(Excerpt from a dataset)
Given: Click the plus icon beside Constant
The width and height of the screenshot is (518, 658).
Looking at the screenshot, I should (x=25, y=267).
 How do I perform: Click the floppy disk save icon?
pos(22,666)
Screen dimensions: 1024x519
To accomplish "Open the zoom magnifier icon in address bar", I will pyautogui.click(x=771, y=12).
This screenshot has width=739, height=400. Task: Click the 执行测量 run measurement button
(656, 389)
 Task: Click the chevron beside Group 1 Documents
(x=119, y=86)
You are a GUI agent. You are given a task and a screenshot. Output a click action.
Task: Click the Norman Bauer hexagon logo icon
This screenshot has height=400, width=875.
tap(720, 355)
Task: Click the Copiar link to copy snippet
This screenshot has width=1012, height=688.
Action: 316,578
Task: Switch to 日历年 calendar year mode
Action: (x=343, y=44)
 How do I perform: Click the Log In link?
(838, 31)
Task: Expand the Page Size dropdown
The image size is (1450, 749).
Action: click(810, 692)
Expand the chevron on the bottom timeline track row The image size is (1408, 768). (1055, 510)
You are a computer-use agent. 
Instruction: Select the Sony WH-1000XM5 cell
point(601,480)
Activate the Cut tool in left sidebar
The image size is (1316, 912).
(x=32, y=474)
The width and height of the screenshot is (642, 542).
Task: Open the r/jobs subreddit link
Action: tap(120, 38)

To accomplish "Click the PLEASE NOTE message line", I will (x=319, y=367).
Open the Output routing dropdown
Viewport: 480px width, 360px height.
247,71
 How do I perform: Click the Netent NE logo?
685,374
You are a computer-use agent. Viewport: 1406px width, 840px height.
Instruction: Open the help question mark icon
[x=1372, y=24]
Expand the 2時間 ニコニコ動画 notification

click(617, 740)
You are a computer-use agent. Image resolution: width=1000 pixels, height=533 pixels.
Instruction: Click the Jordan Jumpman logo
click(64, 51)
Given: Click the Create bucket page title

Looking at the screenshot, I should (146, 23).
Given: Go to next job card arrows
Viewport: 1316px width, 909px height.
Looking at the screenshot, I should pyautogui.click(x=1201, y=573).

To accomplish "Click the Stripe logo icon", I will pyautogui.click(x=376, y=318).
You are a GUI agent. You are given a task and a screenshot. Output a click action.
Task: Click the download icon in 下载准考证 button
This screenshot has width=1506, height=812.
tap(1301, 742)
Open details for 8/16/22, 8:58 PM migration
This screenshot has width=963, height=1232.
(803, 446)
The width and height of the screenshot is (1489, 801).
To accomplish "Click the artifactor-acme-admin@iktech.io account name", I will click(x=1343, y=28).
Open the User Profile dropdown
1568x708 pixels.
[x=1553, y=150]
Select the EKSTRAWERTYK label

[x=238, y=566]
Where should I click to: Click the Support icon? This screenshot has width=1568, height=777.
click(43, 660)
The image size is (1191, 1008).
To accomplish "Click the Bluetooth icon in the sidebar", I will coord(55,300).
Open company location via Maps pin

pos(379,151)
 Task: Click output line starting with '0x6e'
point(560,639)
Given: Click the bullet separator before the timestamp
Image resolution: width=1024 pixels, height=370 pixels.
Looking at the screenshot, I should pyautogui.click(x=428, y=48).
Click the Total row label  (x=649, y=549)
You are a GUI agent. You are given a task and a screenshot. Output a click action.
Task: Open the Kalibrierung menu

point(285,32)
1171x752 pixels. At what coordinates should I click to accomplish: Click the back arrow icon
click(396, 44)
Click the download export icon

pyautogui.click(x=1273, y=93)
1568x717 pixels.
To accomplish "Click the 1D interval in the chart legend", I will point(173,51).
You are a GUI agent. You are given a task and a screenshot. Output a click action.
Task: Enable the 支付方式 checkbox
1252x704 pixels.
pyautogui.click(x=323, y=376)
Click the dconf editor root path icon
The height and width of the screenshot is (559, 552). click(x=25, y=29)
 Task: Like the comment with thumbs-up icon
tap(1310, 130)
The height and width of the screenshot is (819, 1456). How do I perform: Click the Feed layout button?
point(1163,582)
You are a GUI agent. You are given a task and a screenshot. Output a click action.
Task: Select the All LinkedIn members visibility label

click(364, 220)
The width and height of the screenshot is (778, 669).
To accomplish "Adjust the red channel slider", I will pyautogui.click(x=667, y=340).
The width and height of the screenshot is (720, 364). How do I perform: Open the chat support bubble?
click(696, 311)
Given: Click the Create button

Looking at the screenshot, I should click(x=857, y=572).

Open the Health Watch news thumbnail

◆ EXERCISE DETAILS ◆
Convert the entries above into a JSON list of strings, with one string per line and blank lines omitted.

◆ FULL RESPONSE ◆
[
  "Given: Click the plus icon beside Constant",
  "The width and height of the screenshot is (518, 658).",
  "Looking at the screenshot, I should (x=25, y=267).",
  " How do I perform: Click the floppy disk save icon?",
  "pos(22,666)",
  "Screen dimensions: 1024x519",
  "To accomplish \"Open the zoom magnifier icon in address bar\", I will pyautogui.click(x=771, y=12).",
  "This screenshot has width=739, height=400. Task: Click the 执行测量 run measurement button",
  "(656, 389)",
  " Task: Click the chevron beside Group 1 Documents",
  "(x=119, y=86)",
  "You are a GUI agent. You are given a task and a screenshot. Output a click action.",
  "Task: Click the Norman Bauer hexagon logo icon",
  "This screenshot has height=400, width=875.",
  "tap(720, 355)",
  "Task: Click the Copiar link to copy snippet",
  "This screenshot has width=1012, height=688.",
  "Action: 316,578",
  "Task: Switch to 日历年 calendar year mode",
  "Action: (x=343, y=44)",
  " How do I perform: Click the Log In link?",
  "(838, 31)",
  "Task: Expand the Page Size dropdown",
  "The image size is (1450, 749).",
  "Action: click(810, 692)",
  "Expand the chevron on the bottom timeline track row The image size is (1408, 768). (1055, 510)",
  "You are a computer-use agent. ",
  "Instruction: Select the Sony WH-1000XM5 cell",
  "point(601,480)",
  "Activate the Cut tool in left sidebar",
  "The image size is (1316, 912).",
  "(x=32, y=474)",
  "The width and height of the screenshot is (642, 542).",
  "Task: Open the r/jobs subreddit link",
  "Action: tap(120, 38)",
  "To accomplish \"Click the PLEASE NOTE message line\", I will (x=319, y=367).",
  "Open the Output routing dropdown",
  "Viewport: 480px width, 360px height.",
  "247,71",
  " How do I perform: Click the Netent NE logo?",
  "685,374",
  "You are a computer-use agent. Viewport: 1406px width, 840px height.",
  "Instruction: Open the help question mark icon",
  "[x=1372, y=24]",
  "Expand the 2時間 ニコニコ動画 notification",
  "click(617, 740)",
  "You are a computer-use agent. Image resolution: width=1000 pixels, height=533 pixels.",
  "Instruction: Click the Jordan Jumpman logo",
  "click(64, 51)",
  "Given: Click the Create bucket page title",
  "Looking at the screenshot, I should (146, 23).",
  "Given: Go to next job card arrows",
  "Viewport: 1316px width, 909px height.",
  "Looking at the screenshot, I should pyautogui.click(x=1201, y=573).",
  "To accomplish \"Click the Stripe logo icon\", I will pyautogui.click(x=376, y=318).",
  "You are a GUI agent. You are given a task and a screenshot. Output a click action.",
  "Task: Click the download icon in 下载准考证 button",
  "This screenshot has width=1506, height=812.",
  "tap(1301, 742)",
  "Open details for 8/16/22, 8:58 PM migration",
  "This screenshot has width=963, height=1232.",
  "(803, 446)",
  "The width and height of the screenshot is (1489, 801).",
  "To accomplish \"Click the artifactor-acme-admin@iktech.io account name\", I will click(x=1343, y=28).",
  "Open the User Profile dropdown",
  "1568x708 pixels.",
  "[x=1553, y=150]",
  "Select the EKSTRAWERTYK label",
  "[x=238, y=566]",
  "Where should I click to: Click the Support icon? This screenshot has width=1568, height=777.",
  "click(43, 660)",
  "The image size is (1191, 1008).",
  "To accomplish \"Click the Bluetooth icon in the sidebar\", I will coord(55,300).",
  "Open company location via Maps pin",
  "pos(379,151)",
  " Task: Click output line starting with '0x6e'",
  "point(560,639)",
  "Given: Click the bullet separator before the timestamp",
  "Image resolution: width=1024 pixels, height=370 pixels.",
  "Looking at the screenshot, I should pyautogui.click(x=428, y=48).",
  "Click the Total row label  (x=649, y=549)",
  "You are a GUI agent. You are given a task and a screenshot. Output a click action.",
  "Task: Open the Kalibrierung menu",
  "point(285,32)",
  "1171x752 pixels. At what coordinates should I click to accomplish: Click the back arrow icon",
  "click(396, 44)",
  "Click the download export icon",
  "pyautogui.click(x=1273, y=93)",
  "1568x717 pixels.",
  "To accomplish \"Click the 1D interval in the chart legend\", I will point(173,51).",
  "You are a GUI agent. You are given a task and a screenshot. Output a click action.",
  "Task: Enable the 支付方式 checkbox",
  "1252x704 pixels.",
  "pyautogui.click(x=323, y=376)",
  "Click the dconf editor root path icon",
  "The height and width of the screenshot is (559, 552). click(x=25, y=29)",
  " Task: Like the comment with thumbs-up icon",
  "tap(1310, 130)",
  "The height and width of the screenshot is (819, 1456). How do I perform: Click the Feed layout button?",
  "point(1163,582)",
  "You are a GUI agent. You are given a task and a screenshot. Output a click action.",
  "Task: Select the All LinkedIn members visibility label",
  "click(364, 220)",
  "The width and height of the screenshot is (778, 669).",
  "To accomplish \"Adjust the red channel slider\", I will pyautogui.click(x=667, y=340).",
  "The width and height of the screenshot is (720, 364). How do I perform: Open the chat support bubble?",
  "click(696, 311)",
  "Given: Click the Create button",
  "Looking at the screenshot, I should click(x=857, y=572).",
  "Open the Health Watch news thumbnail"
]